Forrest Alogna took a circuitous route to becoming the first American partner at Darrois Villey Maillot Brochier, one of the top law firms in Paris. The 41-year-old's role at the firm is equally unusual. Most U.S. corporate lawyers who practice overseas focus on cross-border transactional work, but Alogna specializes in French law.
Alogna first visited Paris when he was a student at Reed College. After completing an academic program, he was casting around for a way to extend his stay in France when he decided to spend a semester at a cooking school. "I was sort of a naïve young man," Alogna said, "and I thought it would be interesting. When I got there, it was much more challenging that I'd expected. There were professional chefs from all over the world who had a passion for cooking, and this was their dream, to take their careers up a step." Alogna realized he did not share that passion, but he said, "Being with the people who were intense and rigorous about cooking put me on track to find something that made me tick in the same way."
Alogna returned to the U.S. and graduated from Reed with a degree in philosophy in 1995 and enrolled at Cornell Law School three years later. He graduated summa cum laude in 2001 and was editor-in-chief of the Cornell Law Review. While at Cornell, Alogna also met the woman he would marry, a Parisian who was studying for a doctorate in political science at Cornell.
He spent a year clerking for Judge Dolores Slovitor of the U.S. Court of Appeals in Philadelphia before starting as a creditors' rights associate at Wachtell, Lipton, Rosen & Katz in New York. Alogna wasn't sure he wanted to stay in New York in the long term, so he switched to litigation as something that would be more transferable outside of New York and told headhunters who called him to get back to him with opportunities in Paris.

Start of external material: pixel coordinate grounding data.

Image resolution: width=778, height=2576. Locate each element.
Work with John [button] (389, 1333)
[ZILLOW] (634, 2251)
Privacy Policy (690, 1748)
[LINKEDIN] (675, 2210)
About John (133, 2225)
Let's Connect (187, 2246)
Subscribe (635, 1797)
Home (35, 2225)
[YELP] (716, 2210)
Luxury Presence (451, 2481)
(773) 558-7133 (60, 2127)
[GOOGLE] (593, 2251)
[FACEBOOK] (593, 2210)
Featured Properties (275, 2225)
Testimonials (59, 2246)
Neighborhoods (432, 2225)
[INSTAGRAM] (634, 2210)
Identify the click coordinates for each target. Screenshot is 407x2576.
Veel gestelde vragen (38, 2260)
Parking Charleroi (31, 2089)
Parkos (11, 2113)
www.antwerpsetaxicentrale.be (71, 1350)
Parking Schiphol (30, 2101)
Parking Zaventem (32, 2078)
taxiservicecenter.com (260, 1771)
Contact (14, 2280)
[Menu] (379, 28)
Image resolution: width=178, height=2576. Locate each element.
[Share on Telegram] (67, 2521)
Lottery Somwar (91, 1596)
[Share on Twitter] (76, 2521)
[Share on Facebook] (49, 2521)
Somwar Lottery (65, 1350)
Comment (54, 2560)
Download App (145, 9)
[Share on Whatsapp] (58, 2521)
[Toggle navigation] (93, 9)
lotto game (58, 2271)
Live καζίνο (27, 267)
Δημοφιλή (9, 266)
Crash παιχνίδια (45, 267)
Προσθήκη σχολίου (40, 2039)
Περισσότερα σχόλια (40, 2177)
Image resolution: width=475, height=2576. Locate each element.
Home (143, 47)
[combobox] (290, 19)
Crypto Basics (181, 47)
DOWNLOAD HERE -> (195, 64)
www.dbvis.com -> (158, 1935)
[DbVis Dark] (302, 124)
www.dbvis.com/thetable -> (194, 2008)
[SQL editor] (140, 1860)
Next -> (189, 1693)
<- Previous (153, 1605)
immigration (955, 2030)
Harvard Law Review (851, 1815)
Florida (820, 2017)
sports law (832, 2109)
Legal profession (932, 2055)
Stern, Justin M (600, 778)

When such a job arose at a branch office of an American firm, Alogna flew over to interview. While he was there, he met with lawyers at Bredin Prat, along with Darrois one of the two elite corporate firms in France. Alogna became an associate at Bredin in 2006 and spent most of his time on corporate law. "There was an awful lot of learning," he said. "I had to learn the language and the law and the practice and how to work in a French office. It was way too much to bite off at one time, but through a great deal of hard work I managed." He said it took him about five years to become fully comfortable practicing as a corporate lawyer in French.
While Alogna was at Bredin, a friend from his time at Wachtell Lipton -- Angola Russell, who was spending a year at Darrois -- offered to introduce him to lawyers there. The talks produced a job offer, and Alogna moved to Darrois in 2011. His first weekend at the firm, he found himself in a Paris conference room with Wachtell Lipton partners Adam Emmerich, Philip Mindlin and Jonathan Moses, who along with Darrois lawyers were representing Casino Guichard Perrachon SA. The French supermarket chain was in a protracted dispute with rival Carrefour SA and Casino's local partner in Brazil that the parties settled last year.
Alogna also helped Darrois' Alain Maillot and Bertrand Cardi advise EADS, now known as Airbus Group, on its failed merger talks with BAE Systems plc in 2012, as well as on the successful overhaul of EADS' governance and shareholding structure. His practice remains focused on cross-border transactions and disputes.
"It was a lot more difficult than I could have imagined," Alogna said of becoming a Paris lawyer. "I was forced to learn and push myself in ways I might not have wanted to but now, having overcome the obstacles, I live in a city for which I have a deep affection, working on complex deals with partners as brilliant and rigorous as the chefs I studied with years ago."